Method: This was a random-design study comparing a conventional inpatient program for urban, poor, severely ill voluntary patients who usually require hospitalization to an alternative experimental program consisting of a day hospital linked to a crisis residence. Patients were assessed with standardized measures of symptoms, functioning, social adjustment, quality of life, and satisfaction with clinical services upon admission to the study, at discharge from the index admission, and at follow-ups 2, 5, and 10 months after discharge.
Results: One hundred ninety-seven patients were enrolled in the 2-year research program and followed for 10 months.
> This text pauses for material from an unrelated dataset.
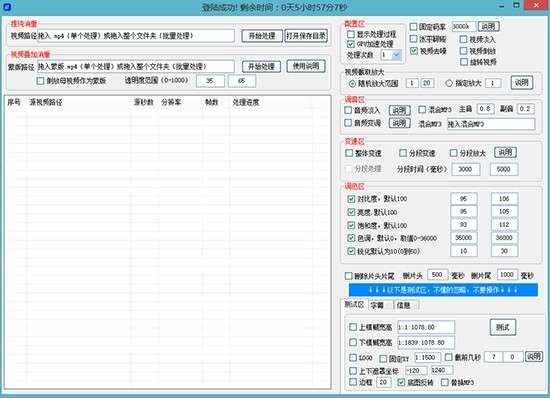Select the 指定放大 radio button
This screenshot has height=398, width=550.
click(449, 83)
Of the voluntary patients who would have been admitted to the hospital, 83% were appropriate for the experimental program. The clinical, functional, social adjustment, quality of life, and satisfaction outcome measures were not statistically different for the patients in the two treatment conditions; however, there was a slightly more positive effect of the experimental program on measures of symptoms, overall functioning, and social functioning.
Conclusions: The experimental condition, a combined day hospital/crisis respite community residence, seems to have had the same treatment effectiveness as acute hospital care for urban, poor, acutely ill voluntary patients with severe mental illness.